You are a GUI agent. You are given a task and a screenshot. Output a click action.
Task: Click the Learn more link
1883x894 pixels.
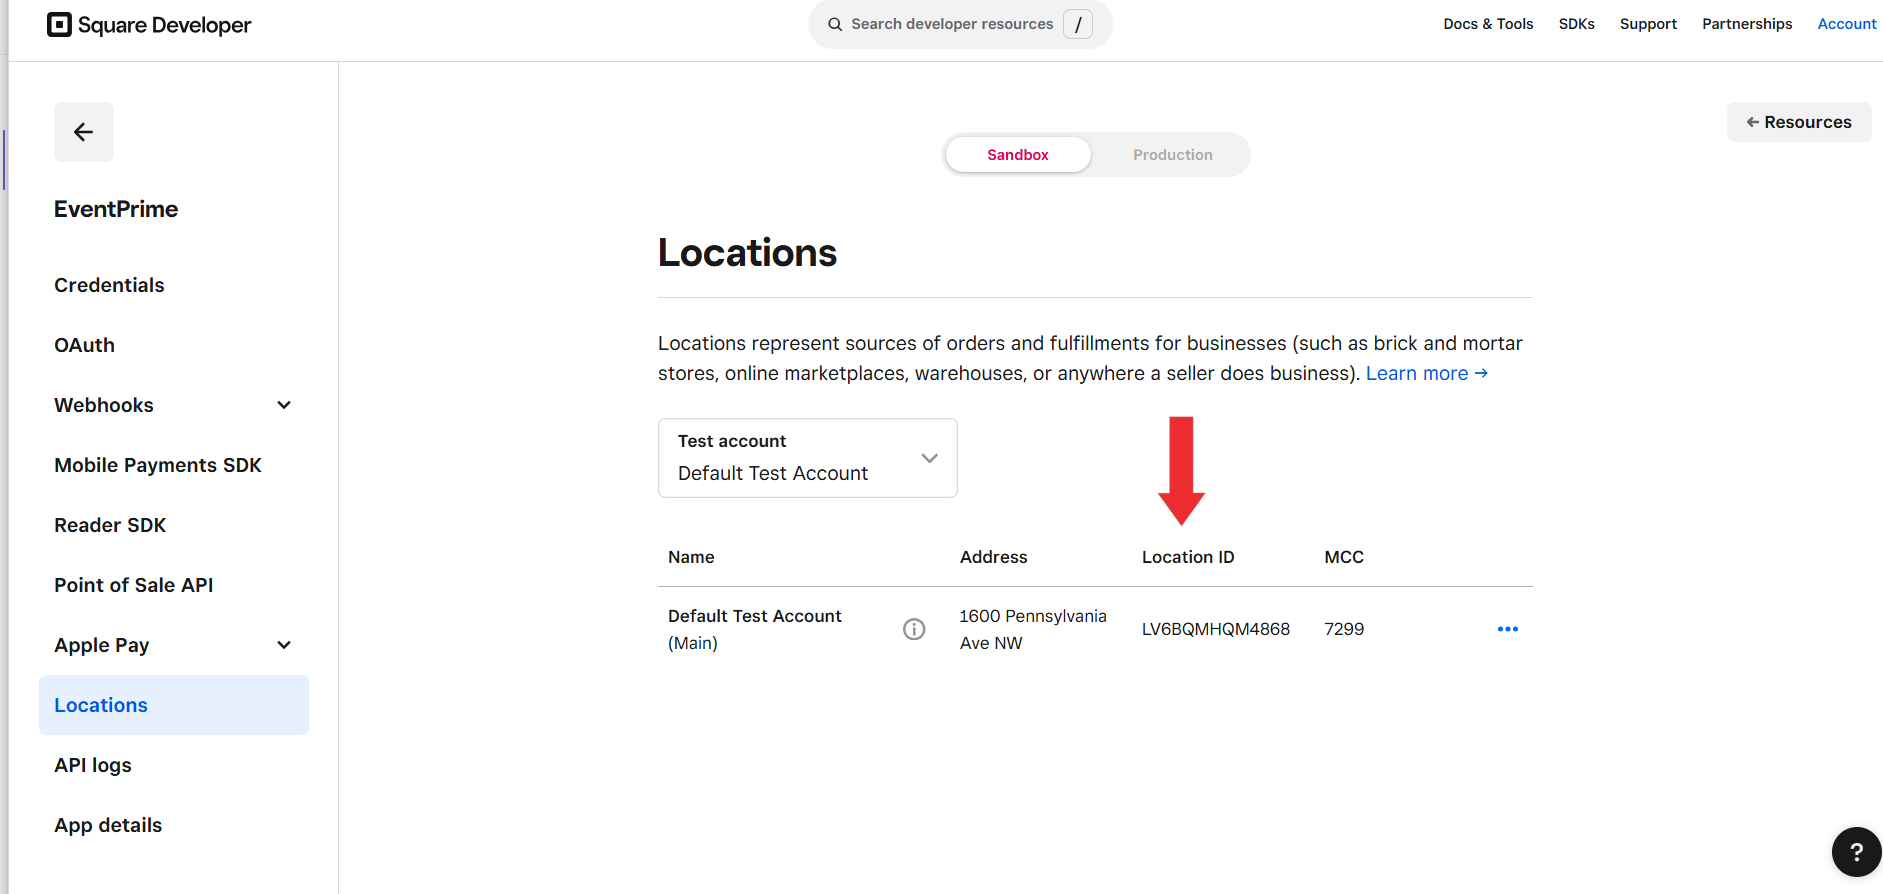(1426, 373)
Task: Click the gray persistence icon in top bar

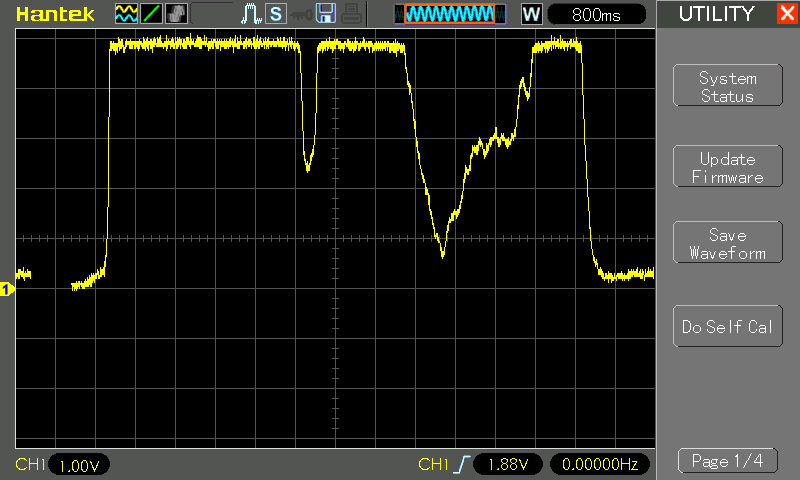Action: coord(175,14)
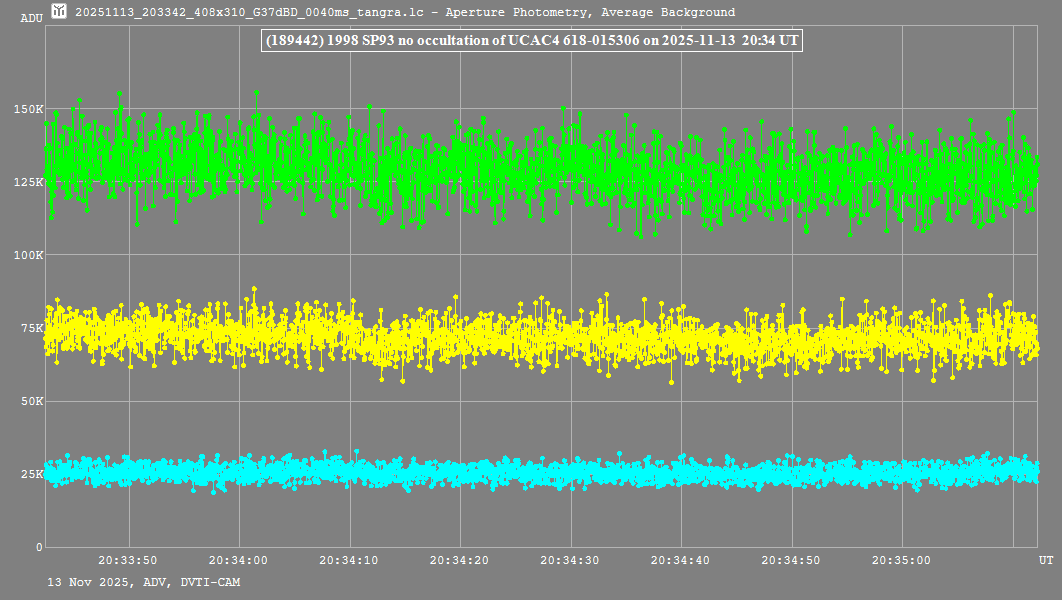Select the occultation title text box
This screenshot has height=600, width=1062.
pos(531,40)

--------------------------------------------------

▸ **WHAT YOU WILL DO**
Retype the listing above exactly, please. Pictures do not belong in the copy.

▸ **REPLY TO THE EXERCISE**
You are a GUI agent. You are given a task and a screenshot. Output a click action.
Task: Click the Learn more link
1883x894 pixels.
(1426, 373)
Task: Click the gray persistence icon in top bar

Action: coord(175,14)
Select the occultation title text box
This screenshot has height=600, width=1062.
pos(531,40)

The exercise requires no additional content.